Prompt =>
When you write out the listing, keep every character and omit the pictures.

[Records for this exercise Boundary: Start]

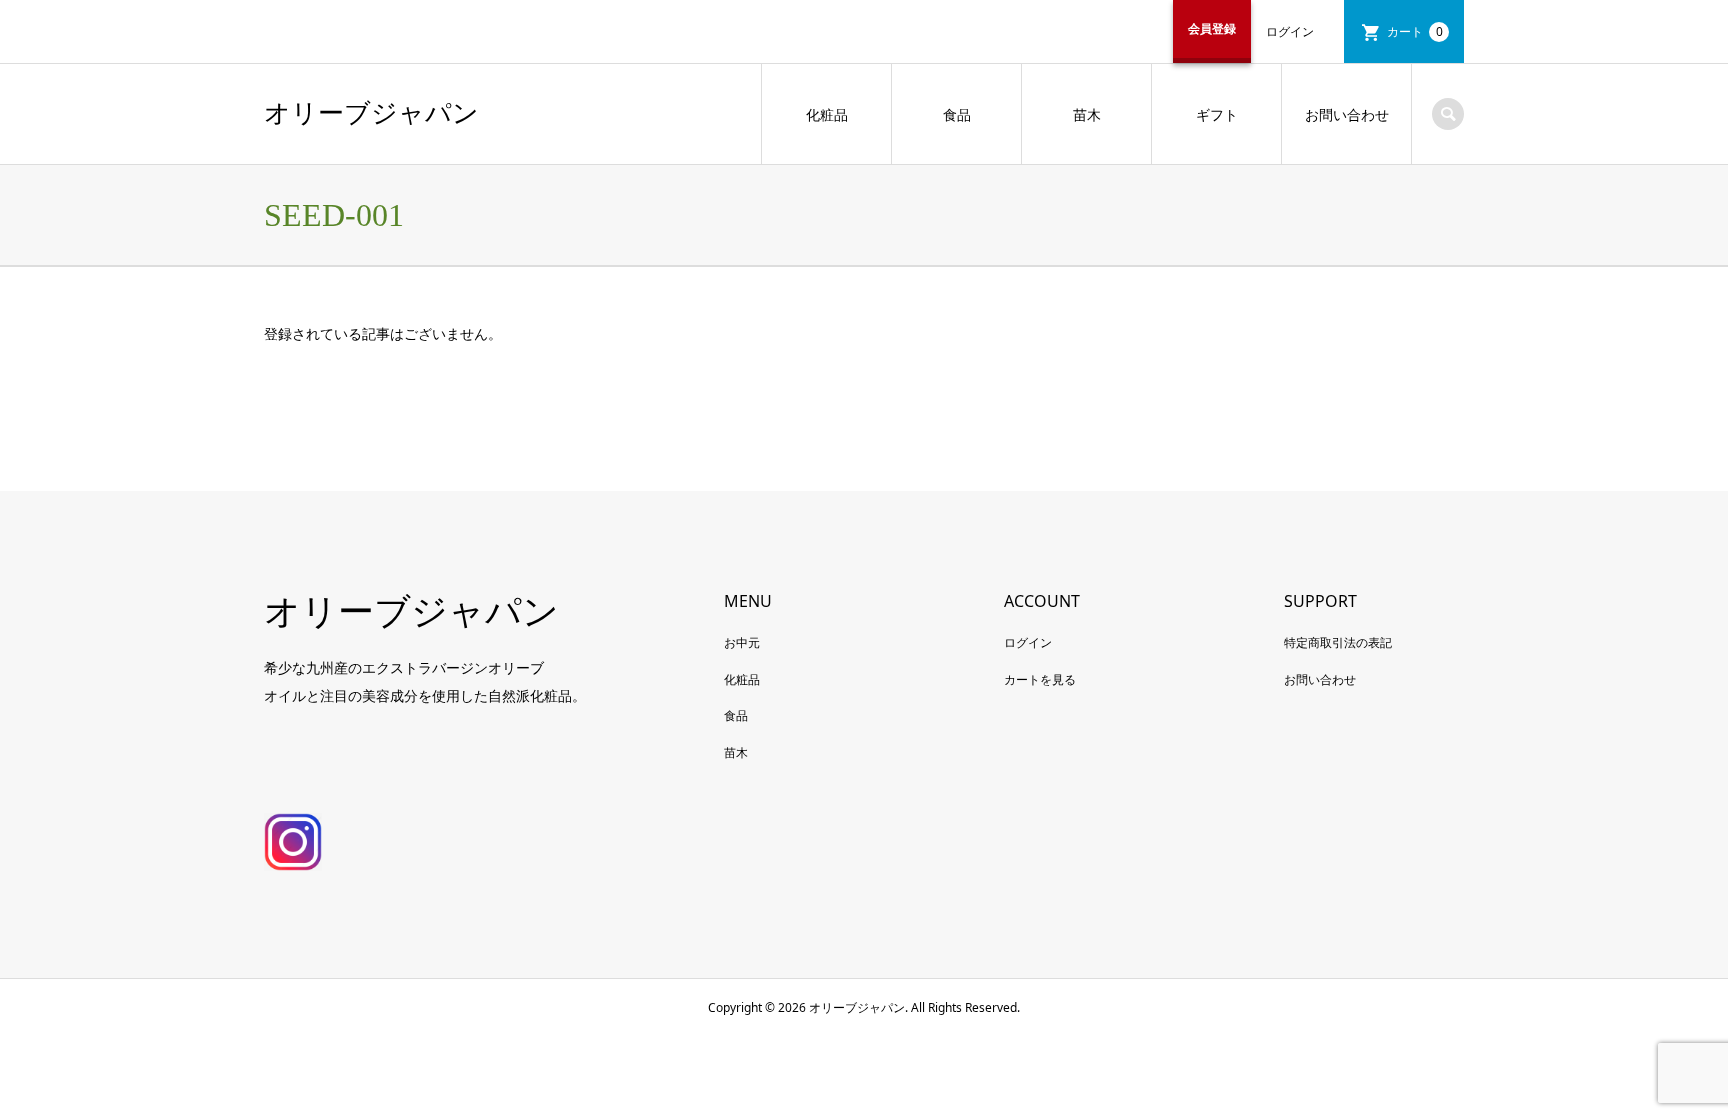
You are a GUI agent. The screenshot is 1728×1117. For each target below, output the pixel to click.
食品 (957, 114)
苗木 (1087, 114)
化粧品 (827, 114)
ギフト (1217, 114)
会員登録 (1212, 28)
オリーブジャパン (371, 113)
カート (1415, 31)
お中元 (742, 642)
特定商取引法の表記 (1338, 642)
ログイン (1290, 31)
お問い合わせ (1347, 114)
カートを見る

[Records for this exercise Boundary: End]

Result of the exercise =>
You are a GUI agent. The screenshot is 1728×1117. For each target below, output the pixel to click.
食品 (957, 114)
苗木 (1087, 114)
化粧品 (827, 114)
ギフト (1217, 114)
会員登録 (1212, 28)
オリーブジャパン (371, 113)
カート (1415, 31)
お中元 (742, 642)
特定商取引法の表記 (1338, 642)
ログイン (1290, 31)
お問い合わせ (1347, 114)
カートを見る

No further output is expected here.